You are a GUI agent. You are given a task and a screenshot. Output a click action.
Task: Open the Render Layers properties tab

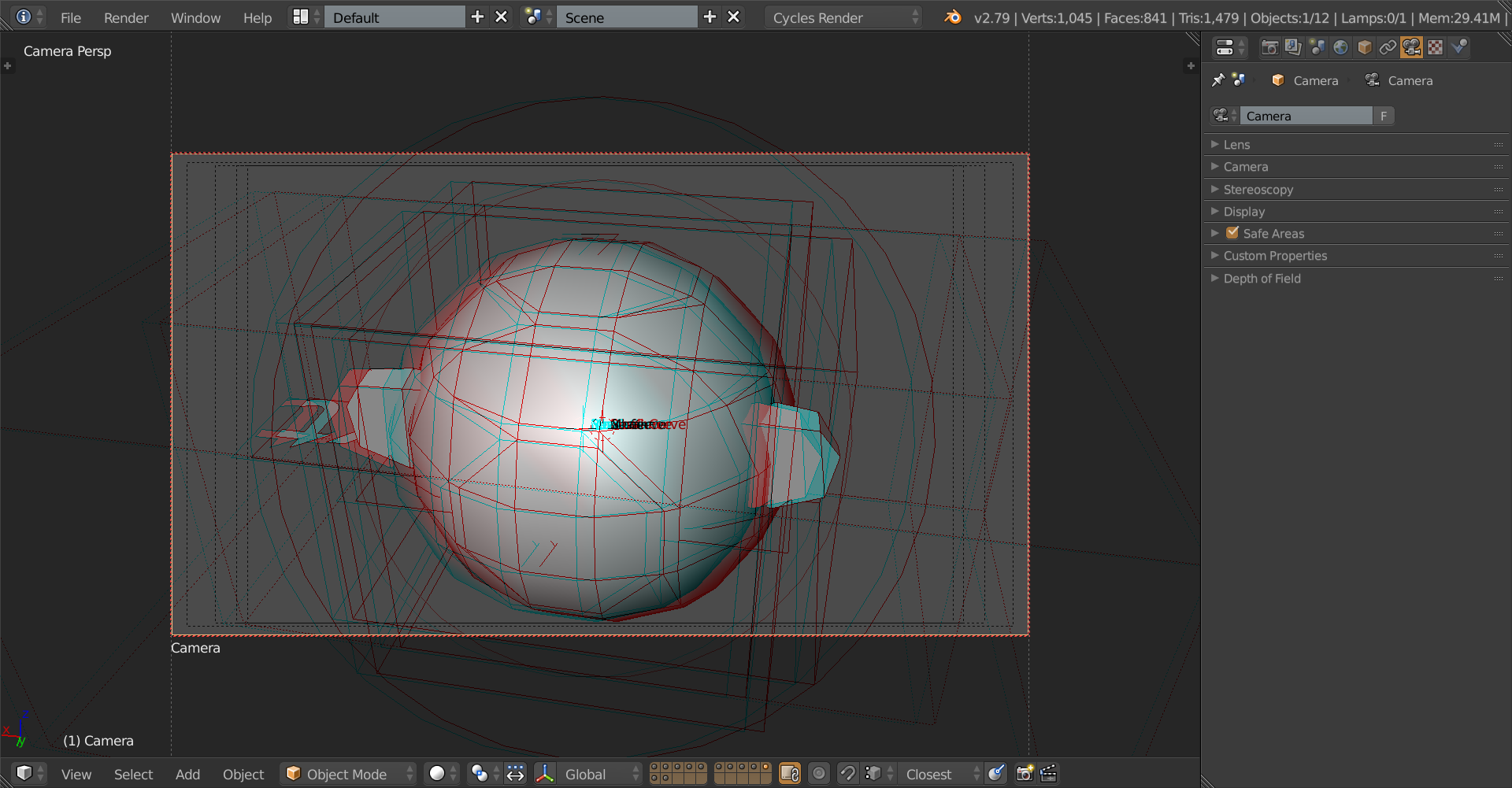(x=1293, y=47)
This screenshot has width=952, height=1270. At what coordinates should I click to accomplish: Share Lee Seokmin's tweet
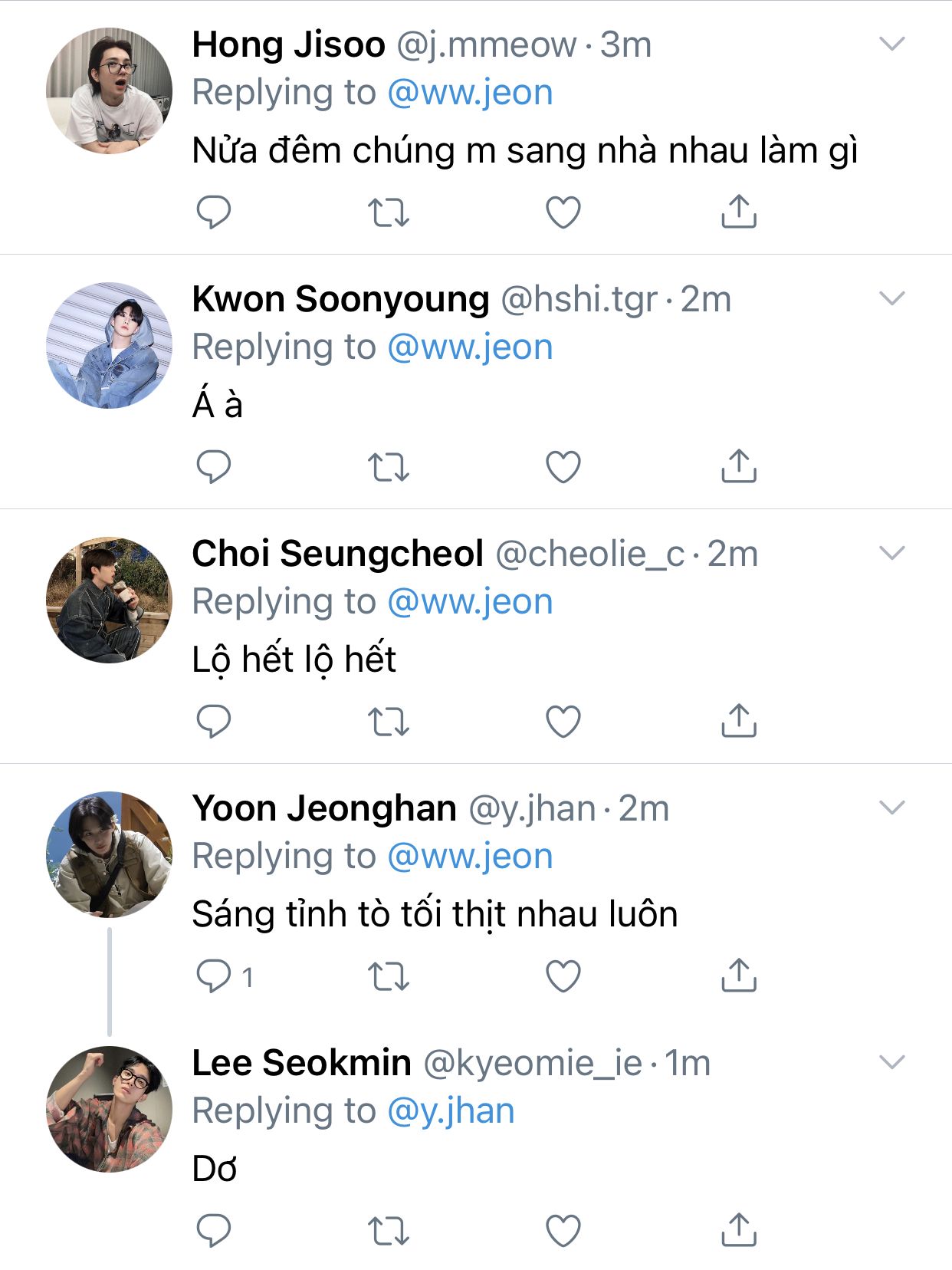coord(738,1230)
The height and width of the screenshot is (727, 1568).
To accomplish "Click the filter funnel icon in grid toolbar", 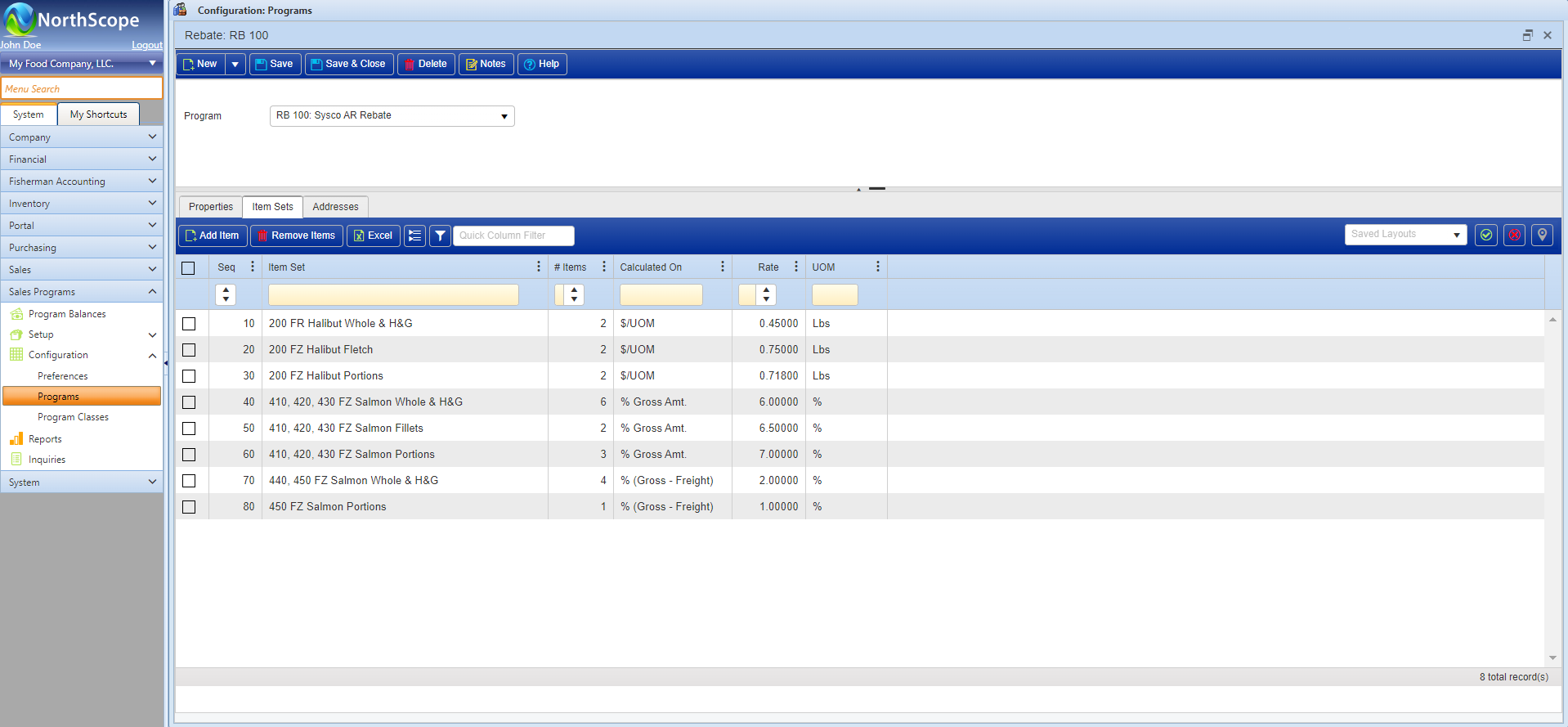I will point(440,236).
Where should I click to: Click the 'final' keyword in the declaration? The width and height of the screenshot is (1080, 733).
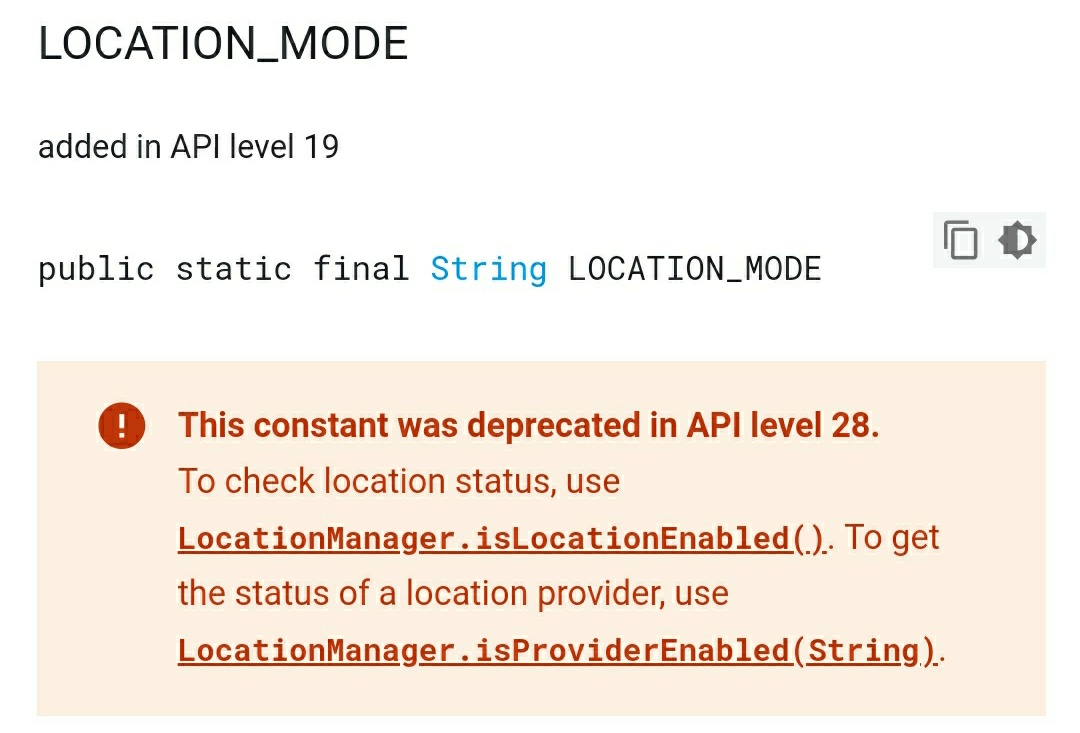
━━━
#### REQUIREMENT:
Copy word for word the lines above, starting at the line containing "This screenshot has" and ending at the line containing "The height and", inclusive, with no pictures.

#### TASK RESULT:
This screenshot has width=952, height=1270. At what coordinates should I click to accomplish: Share Lee Seokmin's tweet
coord(738,1230)
The height and width of the screenshot is (727, 1568).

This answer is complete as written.